• [PASSAGE FOR REVIEW]:
Start of Block

The state also announced one additional death from Torrance County; there have now been 4,354 total fatalities. As of Friday, 77 people were hospitalized with COVID-19. The health department will provide a three-day update on new cases, deaths and hospitalizations this afternoon.
Currently, 71.5% of New Mexicans 18 years and older have had at least one dose of a COVID-19 vaccine; 63.4% are fully vaccinated. In Santa Fe County, in the same age group, 81.8% have had at least one dose and 73% are fully vaccinated. Statewide, in the 12-17-year-old age group, 42.8% have had at least one dose of a COVID-19 vaccine and 33.8% are fully vaccinated.
You can read all of SFR’s COVID-19 coverage here.
Over the moon
If you missed Virgin Galactic’s successful launch of its Unity 22 from New Mexico to suborbital space yesterday: Here is is, with Stephen Colbert hosting the livestream, and looking back at his own history of ribbing Virgin Galactic co-founder Richard Branson. For his part, Branson posted a dramatic video of himself bicycling to the site at Spaceport America early in the morning prior to the 8:40 am launch. Here’s a video of Branson in space looking down at Earth. Yesterday’s flight was VSS Unity’s 22nd test flight and the first test flight with a full crew in the cabin. According to a company news release, the crew fulfilled a number of test objectives related to the “cabin and customer experience,” including evaluating the commercial customer cabin, the views of Earth, the conditions for conducting research and the effectiveness of the five-day pre-flight training program at Spaceport America.

End of Block

List everything the news roundup says the crew evaluated as part of the test objectives for the Unity 22 flight.

Stored data entries
Start of Block

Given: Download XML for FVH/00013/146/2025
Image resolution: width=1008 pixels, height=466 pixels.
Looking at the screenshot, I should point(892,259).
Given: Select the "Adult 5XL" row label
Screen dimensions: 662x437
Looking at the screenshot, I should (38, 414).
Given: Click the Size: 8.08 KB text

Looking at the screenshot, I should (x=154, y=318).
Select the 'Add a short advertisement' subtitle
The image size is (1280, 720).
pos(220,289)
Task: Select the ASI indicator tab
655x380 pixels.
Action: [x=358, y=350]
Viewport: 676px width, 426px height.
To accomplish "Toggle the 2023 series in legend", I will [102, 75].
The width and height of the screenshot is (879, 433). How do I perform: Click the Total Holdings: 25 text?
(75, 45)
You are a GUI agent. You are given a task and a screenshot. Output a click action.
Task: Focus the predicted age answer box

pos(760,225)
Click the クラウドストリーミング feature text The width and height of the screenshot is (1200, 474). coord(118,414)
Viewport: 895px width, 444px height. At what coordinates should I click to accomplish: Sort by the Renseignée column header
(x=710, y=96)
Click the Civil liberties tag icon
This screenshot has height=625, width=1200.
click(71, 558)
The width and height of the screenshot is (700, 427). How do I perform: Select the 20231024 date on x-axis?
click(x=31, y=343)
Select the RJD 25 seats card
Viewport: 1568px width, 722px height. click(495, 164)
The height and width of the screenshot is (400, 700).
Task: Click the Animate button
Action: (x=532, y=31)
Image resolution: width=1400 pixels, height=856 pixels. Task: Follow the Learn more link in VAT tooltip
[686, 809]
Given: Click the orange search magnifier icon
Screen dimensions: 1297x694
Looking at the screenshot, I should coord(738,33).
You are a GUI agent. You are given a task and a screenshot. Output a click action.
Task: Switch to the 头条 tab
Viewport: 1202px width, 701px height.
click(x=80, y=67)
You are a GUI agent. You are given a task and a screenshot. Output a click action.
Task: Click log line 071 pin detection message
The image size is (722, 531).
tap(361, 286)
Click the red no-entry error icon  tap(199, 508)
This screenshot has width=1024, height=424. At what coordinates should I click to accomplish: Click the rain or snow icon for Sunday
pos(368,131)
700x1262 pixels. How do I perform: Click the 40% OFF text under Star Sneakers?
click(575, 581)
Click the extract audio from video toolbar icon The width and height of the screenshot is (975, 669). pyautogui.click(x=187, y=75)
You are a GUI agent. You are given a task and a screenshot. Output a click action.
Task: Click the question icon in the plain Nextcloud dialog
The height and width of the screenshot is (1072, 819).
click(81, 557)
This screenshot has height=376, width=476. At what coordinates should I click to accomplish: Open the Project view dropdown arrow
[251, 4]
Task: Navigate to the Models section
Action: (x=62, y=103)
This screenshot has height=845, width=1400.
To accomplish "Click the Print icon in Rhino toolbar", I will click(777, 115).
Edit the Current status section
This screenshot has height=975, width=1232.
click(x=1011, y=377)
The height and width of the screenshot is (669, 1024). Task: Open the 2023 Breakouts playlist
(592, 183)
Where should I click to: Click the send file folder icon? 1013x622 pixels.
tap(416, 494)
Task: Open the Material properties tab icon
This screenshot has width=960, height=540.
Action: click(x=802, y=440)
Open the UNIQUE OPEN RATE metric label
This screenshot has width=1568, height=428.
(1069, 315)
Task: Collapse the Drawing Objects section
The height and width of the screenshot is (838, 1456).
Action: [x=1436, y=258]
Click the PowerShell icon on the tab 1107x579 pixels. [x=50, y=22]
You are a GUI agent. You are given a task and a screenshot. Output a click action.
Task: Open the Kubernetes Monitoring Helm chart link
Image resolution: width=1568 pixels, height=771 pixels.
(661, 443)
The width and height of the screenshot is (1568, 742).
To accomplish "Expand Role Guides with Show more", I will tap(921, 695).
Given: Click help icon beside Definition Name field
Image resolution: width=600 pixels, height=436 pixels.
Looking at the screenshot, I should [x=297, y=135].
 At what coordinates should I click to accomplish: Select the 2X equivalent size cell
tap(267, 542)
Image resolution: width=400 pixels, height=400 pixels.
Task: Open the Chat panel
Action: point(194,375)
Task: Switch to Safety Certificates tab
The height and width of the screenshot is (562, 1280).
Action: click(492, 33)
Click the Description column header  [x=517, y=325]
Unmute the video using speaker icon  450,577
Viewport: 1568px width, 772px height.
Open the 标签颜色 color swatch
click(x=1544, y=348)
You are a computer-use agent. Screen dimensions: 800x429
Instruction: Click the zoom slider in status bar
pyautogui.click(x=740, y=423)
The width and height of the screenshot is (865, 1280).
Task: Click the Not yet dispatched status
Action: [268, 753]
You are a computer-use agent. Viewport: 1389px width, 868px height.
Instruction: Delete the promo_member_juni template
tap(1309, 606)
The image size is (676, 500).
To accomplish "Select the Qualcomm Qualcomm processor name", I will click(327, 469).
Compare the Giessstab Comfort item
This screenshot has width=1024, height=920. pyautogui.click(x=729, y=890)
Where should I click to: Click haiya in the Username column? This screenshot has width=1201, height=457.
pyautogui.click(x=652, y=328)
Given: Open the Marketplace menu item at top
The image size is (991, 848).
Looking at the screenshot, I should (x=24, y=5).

End of Block

• [ANSWER FOR THE TASK]:
- The commercial customer cabin
- The views of Earth
- The conditions for conducting research
- The effectiveness of the five-day pre-flight training program at Spaceport America